Translate

martedì 17 luglio 2012

Gli stivali di Chanel? Si, proprio quelli.

Le so tutte. Tutte le battute: le so a memoria. Davvero.
In pratica potrei recitare l'intero film, interpretando alternativamente ogni personaggio. Musiche comprese, eh.
E questo non perchè io sia una specie di Rain Main dalle mente prodigio: semplicemente, guardo "Il diavolo veste Prada" - dunque, facendo una stima per difetto...un paio di volte al mese... - 24 volte all'anno. Ogni anno.
Il film è uscito nel 2006, fatevi un po' due conti.
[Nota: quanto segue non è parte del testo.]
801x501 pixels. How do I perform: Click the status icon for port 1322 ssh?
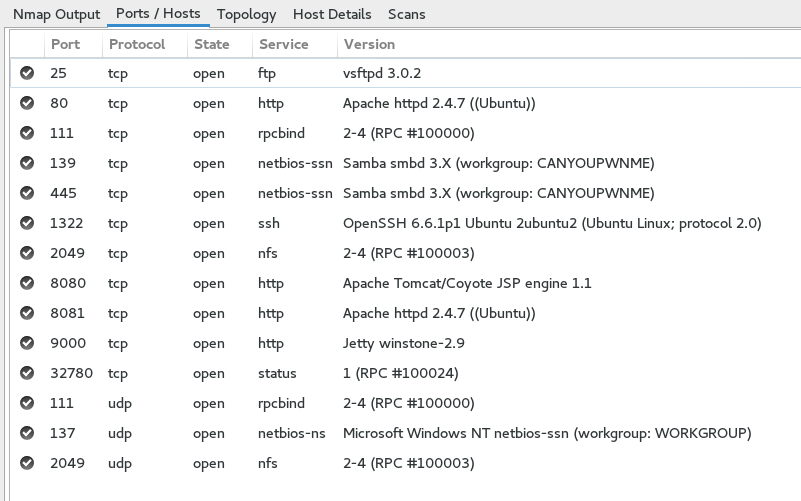(27, 223)
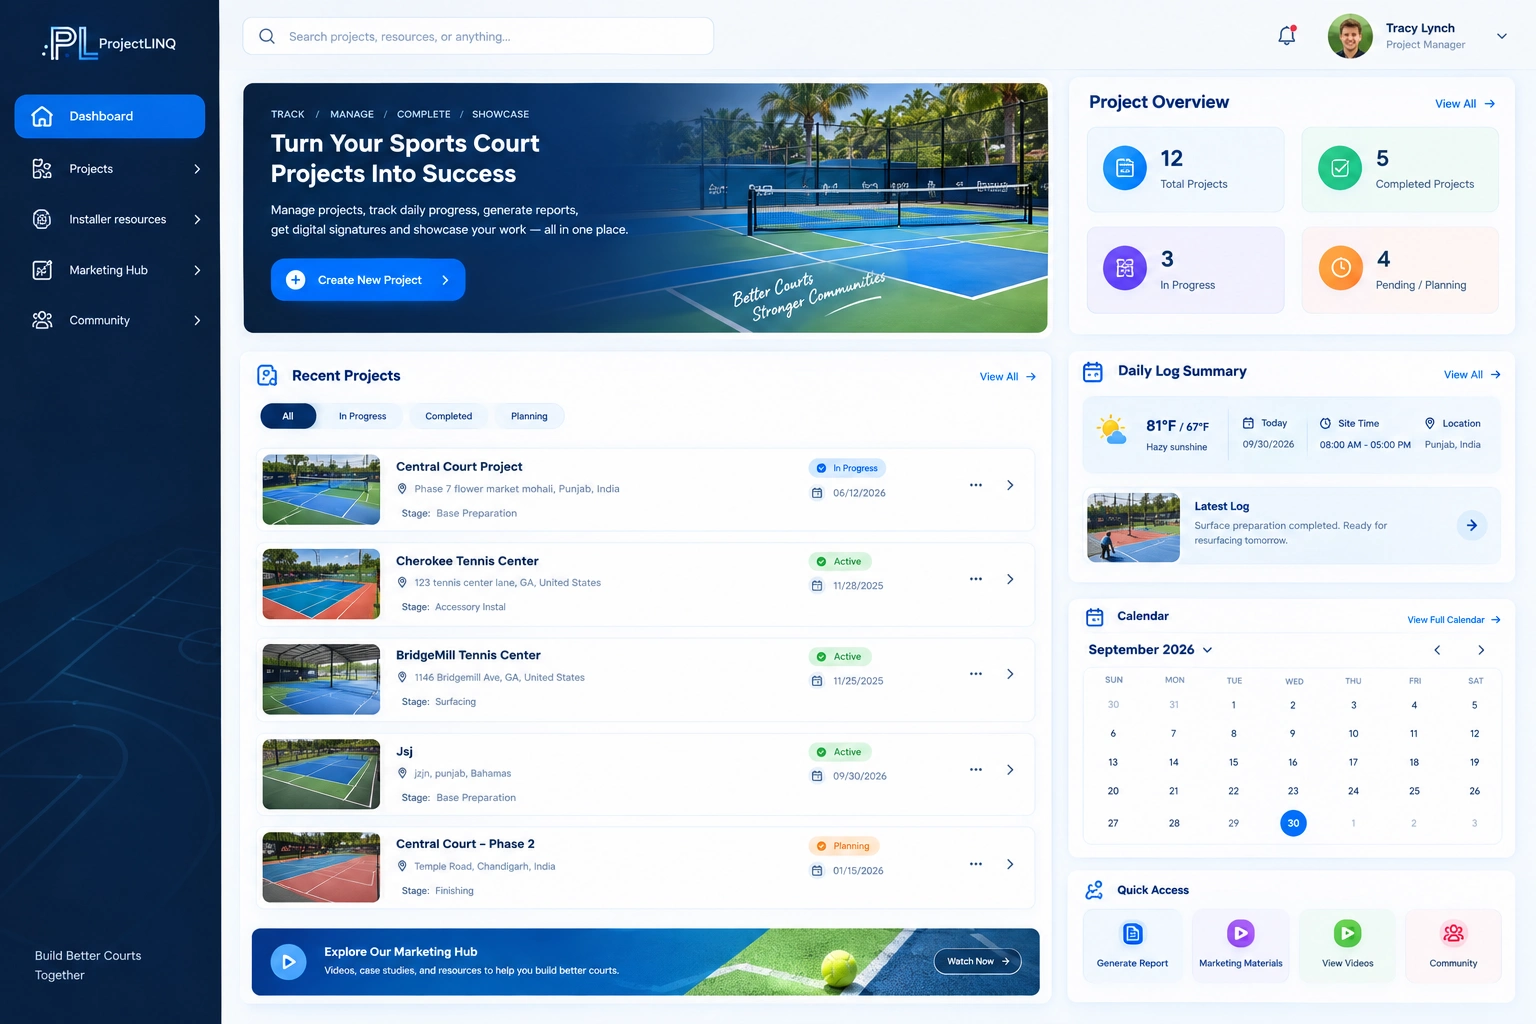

Ora, chi non l'ha mai visto potrebbe chiedersi che senso abbia questa mia coazione a ripetere.
Lo spiegherò con pazienza e con estrema sintesi: il senso sta nei vestiti. Come già accennato qui, attualmente al mondo esistono tre categorie di porno: quello per uomini privi di fantasia (Yourporn.com), quello per donne e uomini a dieta (Foodporn.net) e quello per donne troppo povere per fare le fashion blogger (Il diavolo veste Prada.mov). Questo film è l'apice dello style porn, e ce lo sbatte in faccia dalla prima all'ultima scena. L'outfit, intendo.
E quasi tutto il resto - dalla trama scontata all'insopportabile Anne Hathaway - passa in secondo piano. Se "Il diavolo veste Prada", anzichè raccontare l'ascesa nel mondo fashion di un'insipida stagista, trattasse di un idraulico che si accoppia con una casalinga annoiata, beh, per noi sarebbe lo stesso. A patto che la casalinga indossi i famosi stivali di Chanel.

Ora, per chi avesse poco tempo da dedicare alla propria masturbazione stilistica, e volesse risparmiarsi i blablabla tra un vestito e l'altro, vi segnalerò i due momenti in cui piangerete di desiderio:
1) la carrellata che apre il film: nella mente del regista, un sottile confronto tra la trasandata Andy e le tacchettine ossessionate dall'estetica. Ai nostri occhi, una lunga sequenza di Voglio quegli orecchini-oddio guarda quant'è magra quella-uhhh, che belle scarpette!
Una volta visti i primi tre minuti de "Il diavolo veste Prada", mentre vi vestite la mattina vi sentirete per sempre delle barbone;
2) la carrellata a metà film: ovvero, quella che ci mostra la trasformazione dell'incorruttibile Andy in perfetta tacchettina. Una donna di grande personalità: partita da un deciso "Il mondo della moda è solo superficialità", resiste esattamente mezzora di film prima di correre in lacrime da Nigel, pregandolo di farle da Pigmalione. Nelle parole di Emily: Andy si vende l'anima il giorno in cui mette il primo paio di Jimmy Choo.
Naturalmente, fa benissimo. Voglio dire: ma avete visto quel miniabito nero? Io per quello sarei pronta a consegnare il premio Tenco nelle mani di Gigi D'Alessio.

Dopo di che, tutto il resto è noia. A eccezione di una fantastica Meryl Streep- alias Miranda Priestly alias Anna Wintour - e di un'adorabile Emily Blunt. Si, insomma, questo non è un film per uomini. Ci sono eh, ma come contorno: tanto per far procedere un po' la storia, in attesa del prossimo outfit. Per dirla alla Hitchcock, gli uomini qua fanno solo da MacGuffin.
L'unico ad avere un ruolo davvero centrale è Nigel, ma insomma, definirlo uomo sarebbe un insulto. Nei suoi confronti, ovviamente.

Ah, ultima cosa: il finale è uno schiaffo in faccia a tutte le donne. Perchè quell' "Everyone wants to be us" di Miranda è sacrosanta verità. E Andy si permette di gettare tutto al vento: proprio lei, che mangia carboidrati, Cristo santo (cit.).